Creativity can do without financial incentive just fine. That we don’t need to do the chores any more, doesn’t mean that we need to stay in bed all day.
This could be amazing. Do you like Video-games? Do you not like watching a succession of promising creative projects wander off a cliff, because almost certainly failing to create something in a lucrative monetisation bracket may create slightly more average shareholder value than reliably succeeding at creating the things that your audience is interested in paying for, but only just the once?
Decoupling money and creativity enables a lot of things. We can finally have that promised metaverse full of persistent items, or media crossovers, because we would finally be able to do that without anyone worrying about who gets paid for it, or whether they need to replace all those persistent items with much better ones on a three month cycle just so they can demonstrate item purchase income across every quarter.

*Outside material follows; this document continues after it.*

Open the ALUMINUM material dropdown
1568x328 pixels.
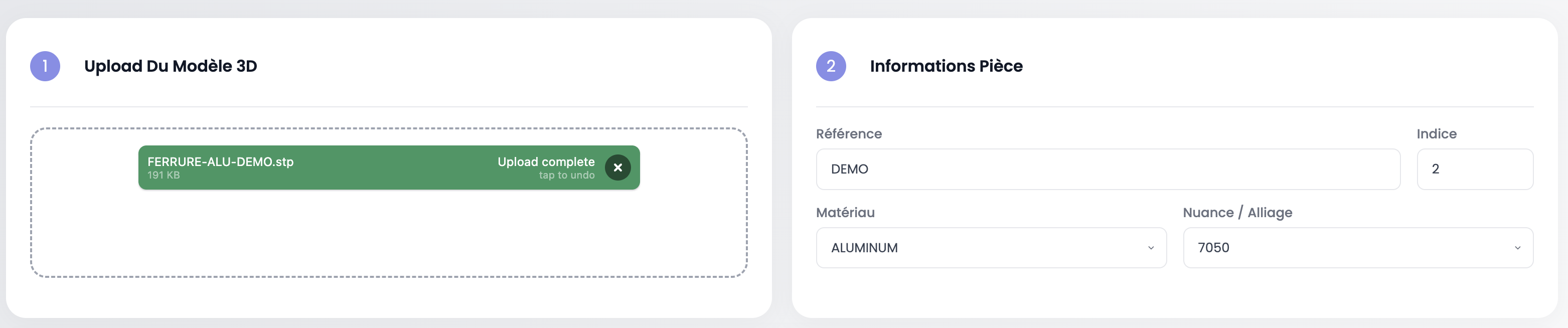tap(974, 248)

It means more people can write more books, without worrying about how to pay the rent when it almost inevitably turns out to be a bad one, and that more of them will be able to continue trying until they can make a good one. It means we can collaborate on bigger and better projects without worrying who gets paid the most, and share ideas without obsessing about them being stolen or devalued. It means we can actually share all the things we make with all of the people who would appreciate them without worrying about how to recoup our investments.
We absolutely can have the future where everyone can just create the things they want to and not starve to death even once. Don’t let anyone try to tell you that can’t happen. If technology like AGI actually happens, the only fundamental things that would get in the way is people who don’t want to share***, or possibly some angry robots****
……………..
*The fact that it seems to have taken most of us more than 6000 years to effectively compare notes on “I’m picturing a tree…” probably says quite a lot about humanity.
**RIP functional online dating - (2014-2015)
*** If you happen to already live in a very prosperous part of the world a little introspection and extrapolation on this point might be worthwhile…
**** Who might have a point if we haven’t stopped to consider how robots might feel about doing all that work and not having any of the fun, at some point before this technology unlocks the “anger” DLC.